I am excited to be invited to step in as the new travel book reviewer at Wanderlust and Lipstick. I, perhaps like you, have a magnetic attraction to that combination of words: Travel and Book which go together like peanut butter and jelly, white sand and blue sky, map and trail, hope and possibility. I’ve been practicing saying my new name: Wandering Booklust, Wandering Booklust, Wandering Booklust three times fast and I’ve almost mastered it without getting it wrapped around my front teeth but I’m pretty sure anyone listening would hear only, “Wandabook,Wandabook, Wandabook.”
Please call me Meg.
What do I bring to the role of Wandabook? Well, I read travel-related books probably like you –voraciously. I lust for them. They call me from the aisle of every book store and library, they overflow my bookshelves, they rest at odd angles on my small bedside table, hide under the couch and children’s car seats and make my shoulder bag sag. Having spent a lifetime consuming travel books I am also a traveler and writer, adding my own words to the toppling piles. I write a lot about getting lost.

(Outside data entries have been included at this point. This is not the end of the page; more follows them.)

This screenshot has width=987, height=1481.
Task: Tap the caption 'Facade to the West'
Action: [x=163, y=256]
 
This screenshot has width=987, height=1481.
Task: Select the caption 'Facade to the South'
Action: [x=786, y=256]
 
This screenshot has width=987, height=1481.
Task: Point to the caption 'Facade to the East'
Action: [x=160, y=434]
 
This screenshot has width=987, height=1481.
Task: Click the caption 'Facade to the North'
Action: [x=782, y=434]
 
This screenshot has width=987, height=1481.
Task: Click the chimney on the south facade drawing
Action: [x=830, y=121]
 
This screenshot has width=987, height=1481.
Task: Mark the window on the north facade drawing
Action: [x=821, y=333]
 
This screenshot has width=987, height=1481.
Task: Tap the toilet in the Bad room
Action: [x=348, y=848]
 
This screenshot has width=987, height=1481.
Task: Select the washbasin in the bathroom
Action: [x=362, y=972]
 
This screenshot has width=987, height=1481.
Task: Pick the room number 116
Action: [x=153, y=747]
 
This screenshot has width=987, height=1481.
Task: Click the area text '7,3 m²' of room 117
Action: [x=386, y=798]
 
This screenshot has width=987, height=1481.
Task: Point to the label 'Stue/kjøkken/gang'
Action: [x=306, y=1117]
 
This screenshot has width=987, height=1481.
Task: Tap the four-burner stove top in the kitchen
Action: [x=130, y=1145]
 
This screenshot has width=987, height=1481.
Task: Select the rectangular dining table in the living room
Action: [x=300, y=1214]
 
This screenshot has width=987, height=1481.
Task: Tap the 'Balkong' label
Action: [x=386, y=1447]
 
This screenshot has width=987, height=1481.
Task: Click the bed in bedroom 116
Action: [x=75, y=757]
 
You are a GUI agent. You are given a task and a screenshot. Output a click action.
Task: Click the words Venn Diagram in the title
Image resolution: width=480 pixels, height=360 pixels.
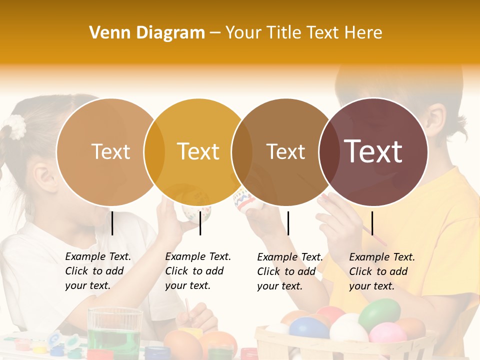(x=147, y=32)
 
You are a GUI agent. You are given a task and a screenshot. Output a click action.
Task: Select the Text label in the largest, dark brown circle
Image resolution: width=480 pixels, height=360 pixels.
(x=373, y=152)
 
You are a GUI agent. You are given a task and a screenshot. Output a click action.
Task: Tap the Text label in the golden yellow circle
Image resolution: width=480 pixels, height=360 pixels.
(x=198, y=152)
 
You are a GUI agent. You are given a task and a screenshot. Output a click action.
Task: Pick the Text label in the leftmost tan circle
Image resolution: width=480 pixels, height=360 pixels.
(x=110, y=152)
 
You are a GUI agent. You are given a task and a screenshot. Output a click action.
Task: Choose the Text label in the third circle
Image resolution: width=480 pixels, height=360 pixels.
(x=286, y=152)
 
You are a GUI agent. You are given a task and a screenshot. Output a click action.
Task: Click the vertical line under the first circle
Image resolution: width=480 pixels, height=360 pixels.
(x=112, y=223)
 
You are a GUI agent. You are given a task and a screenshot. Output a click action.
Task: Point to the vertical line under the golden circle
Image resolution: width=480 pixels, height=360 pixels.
(x=200, y=223)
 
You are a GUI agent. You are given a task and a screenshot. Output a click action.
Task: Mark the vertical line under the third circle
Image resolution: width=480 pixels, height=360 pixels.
(x=288, y=223)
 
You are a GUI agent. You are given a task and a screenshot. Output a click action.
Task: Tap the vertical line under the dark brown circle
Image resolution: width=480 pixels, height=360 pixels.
(x=372, y=223)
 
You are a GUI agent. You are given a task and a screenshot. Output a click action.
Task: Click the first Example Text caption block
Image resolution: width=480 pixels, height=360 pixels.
(x=98, y=271)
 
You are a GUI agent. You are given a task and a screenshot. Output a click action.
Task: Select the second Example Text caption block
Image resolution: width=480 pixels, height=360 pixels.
(x=198, y=271)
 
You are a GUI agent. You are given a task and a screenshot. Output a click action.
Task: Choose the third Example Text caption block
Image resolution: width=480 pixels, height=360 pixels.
(x=290, y=272)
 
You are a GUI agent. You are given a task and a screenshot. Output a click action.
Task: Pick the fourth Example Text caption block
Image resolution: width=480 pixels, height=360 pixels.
(x=382, y=272)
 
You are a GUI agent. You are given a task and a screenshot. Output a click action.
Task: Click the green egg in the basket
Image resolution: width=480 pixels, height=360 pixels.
(x=380, y=314)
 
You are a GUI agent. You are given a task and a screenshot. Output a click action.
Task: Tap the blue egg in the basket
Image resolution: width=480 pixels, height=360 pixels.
(x=308, y=328)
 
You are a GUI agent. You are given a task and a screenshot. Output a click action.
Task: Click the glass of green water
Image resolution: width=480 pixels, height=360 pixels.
(x=115, y=332)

Assuming the mantle of Wandabook (I imagine her costume has a waterproof/windproof cape, a capacious backpack, constantly changing hair hues like Hogwart’s Nymphadora Tonks and a good pair of hiking boots ) is a solemn undertaking. As Wandering Booklust Reader and Weeder, I aim to share those books that you and I find tremendously useful and serendipitously delightful. We love them so much that they become well- thumbed permanent additions to our own tumbling piles of travel books. The ones we don’t love go to stabilizing the sofa’s legs.
Imagine this: Wandering Booklust profiles a gorgeous book, just the one to take with us on our next trip or over to that cozy armchair or warm tub. We read it cover to cover and then slowly go through it again. Maybe we wander back streets of faraway small villages reading it when we stop for a rest, a coffee, a glass of wine, or squint under a starry sky with only a candle or a powermag super-shine flashlight to see by.

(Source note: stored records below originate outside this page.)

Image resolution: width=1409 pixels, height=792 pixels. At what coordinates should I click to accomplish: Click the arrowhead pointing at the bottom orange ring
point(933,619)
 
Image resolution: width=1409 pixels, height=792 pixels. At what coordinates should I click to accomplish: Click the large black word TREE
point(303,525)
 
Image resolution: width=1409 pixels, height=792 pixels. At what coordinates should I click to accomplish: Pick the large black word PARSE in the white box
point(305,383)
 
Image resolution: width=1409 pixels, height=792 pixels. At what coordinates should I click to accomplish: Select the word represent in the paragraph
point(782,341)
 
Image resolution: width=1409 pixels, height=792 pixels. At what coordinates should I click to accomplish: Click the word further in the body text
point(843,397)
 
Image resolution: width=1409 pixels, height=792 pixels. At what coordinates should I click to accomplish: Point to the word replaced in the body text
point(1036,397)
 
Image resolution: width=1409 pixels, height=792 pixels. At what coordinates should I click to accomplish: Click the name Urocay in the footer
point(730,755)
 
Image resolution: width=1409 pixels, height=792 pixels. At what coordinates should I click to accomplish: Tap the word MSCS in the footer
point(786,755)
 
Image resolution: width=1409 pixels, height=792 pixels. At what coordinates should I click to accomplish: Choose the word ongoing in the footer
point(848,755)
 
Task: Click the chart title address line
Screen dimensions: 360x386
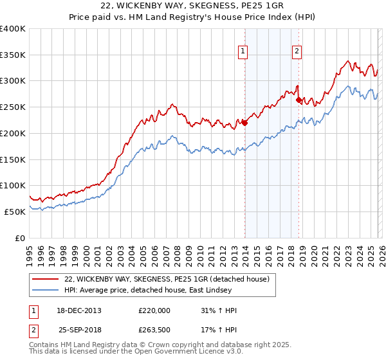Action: coord(192,6)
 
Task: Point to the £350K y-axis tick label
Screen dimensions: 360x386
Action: coord(13,55)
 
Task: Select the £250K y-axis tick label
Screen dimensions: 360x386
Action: coord(13,107)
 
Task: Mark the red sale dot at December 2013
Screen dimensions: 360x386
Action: coord(244,123)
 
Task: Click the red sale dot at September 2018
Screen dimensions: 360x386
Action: coord(299,100)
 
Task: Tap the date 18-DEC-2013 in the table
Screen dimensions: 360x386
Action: coord(77,310)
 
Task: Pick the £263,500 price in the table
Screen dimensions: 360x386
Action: coord(154,330)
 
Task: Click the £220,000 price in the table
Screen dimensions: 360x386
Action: coord(154,310)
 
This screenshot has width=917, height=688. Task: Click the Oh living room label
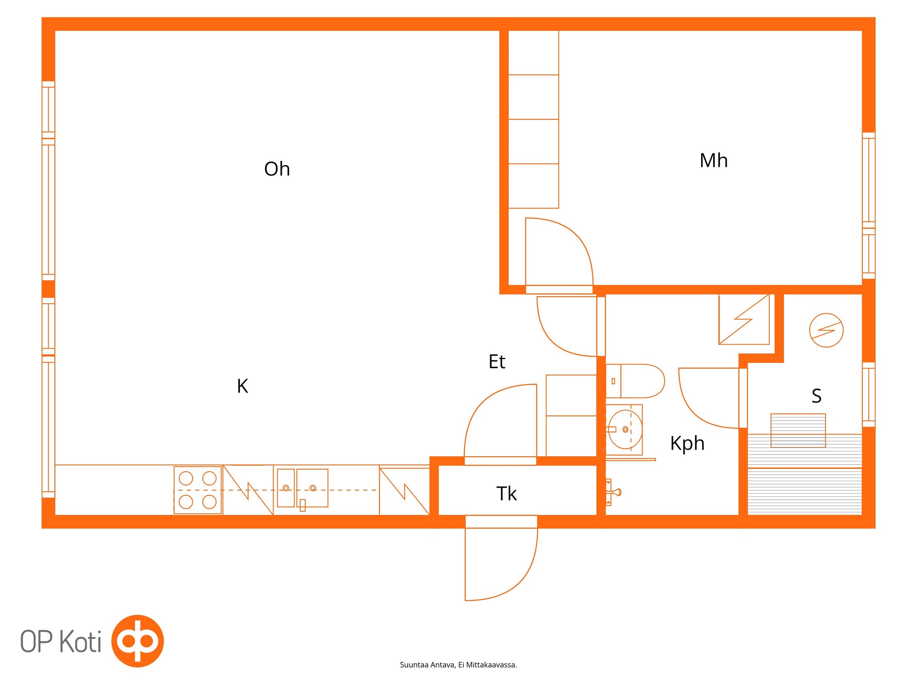277,169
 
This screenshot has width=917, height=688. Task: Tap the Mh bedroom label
713,160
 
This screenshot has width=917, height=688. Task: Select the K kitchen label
242,386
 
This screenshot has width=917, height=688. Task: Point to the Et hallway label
497,361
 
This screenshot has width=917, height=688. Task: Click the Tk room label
506,493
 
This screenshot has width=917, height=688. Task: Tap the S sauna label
816,396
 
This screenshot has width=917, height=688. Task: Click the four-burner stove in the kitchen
198,490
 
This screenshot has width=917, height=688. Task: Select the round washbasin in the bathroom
625,429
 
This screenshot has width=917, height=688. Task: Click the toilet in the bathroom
635,381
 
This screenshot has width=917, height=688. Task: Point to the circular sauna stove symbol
826,330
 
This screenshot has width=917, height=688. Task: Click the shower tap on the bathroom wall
613,492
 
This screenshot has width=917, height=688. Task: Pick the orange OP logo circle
138,641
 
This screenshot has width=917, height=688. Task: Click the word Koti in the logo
80,641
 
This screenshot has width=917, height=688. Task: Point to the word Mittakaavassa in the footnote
491,665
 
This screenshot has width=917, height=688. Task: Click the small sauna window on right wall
868,395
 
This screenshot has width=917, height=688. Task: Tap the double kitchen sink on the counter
303,488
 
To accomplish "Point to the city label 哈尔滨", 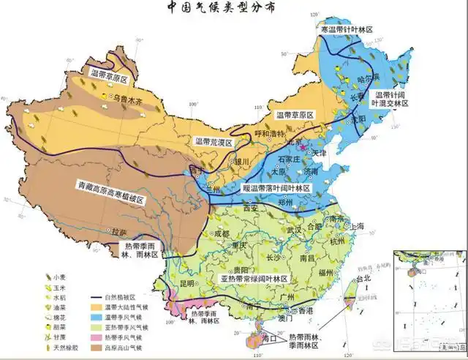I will [368, 78].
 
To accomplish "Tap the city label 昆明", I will [188, 282].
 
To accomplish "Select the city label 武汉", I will [293, 230].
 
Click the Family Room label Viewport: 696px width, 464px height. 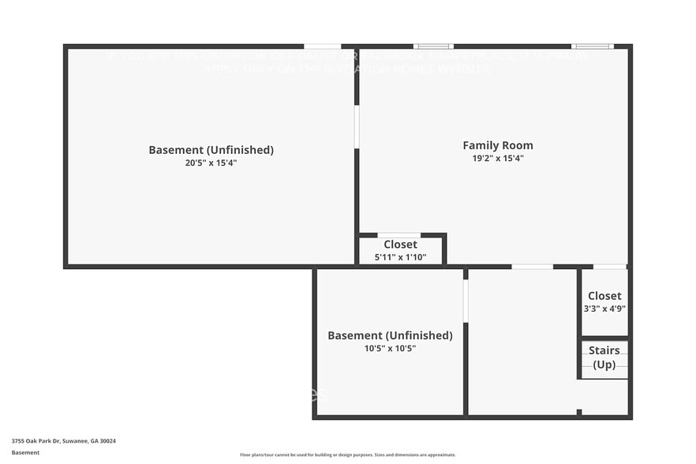tap(497, 145)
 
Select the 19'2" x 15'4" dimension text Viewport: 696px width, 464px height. tap(497, 159)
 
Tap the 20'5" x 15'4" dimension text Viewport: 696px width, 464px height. tap(211, 163)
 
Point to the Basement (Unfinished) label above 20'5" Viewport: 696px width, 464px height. tap(211, 150)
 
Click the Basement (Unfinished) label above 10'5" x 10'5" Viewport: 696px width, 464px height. tap(390, 335)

When we’re finished, (really finished) we give it to a friend or a new acquaintance or leave it opened to page 134 on a park bench for strangers because we want them to have that experience as well. When we get home or weeks pass, we realize that we must have (Must Have!) our own copy of that lovely book back in our nest and we buy a new one. This pristine copy has no bent pages, no wine stains, no leaves or train ticket stubs tucked in as place holders, no mysterious phone numbers or directions in the margins; it has never been dropped in the bathtub. We wonder what our old copy’s new readers are making of all that.
Those books are out there now, just waiting for us. Calling all Wandering Booklusters– let’s go!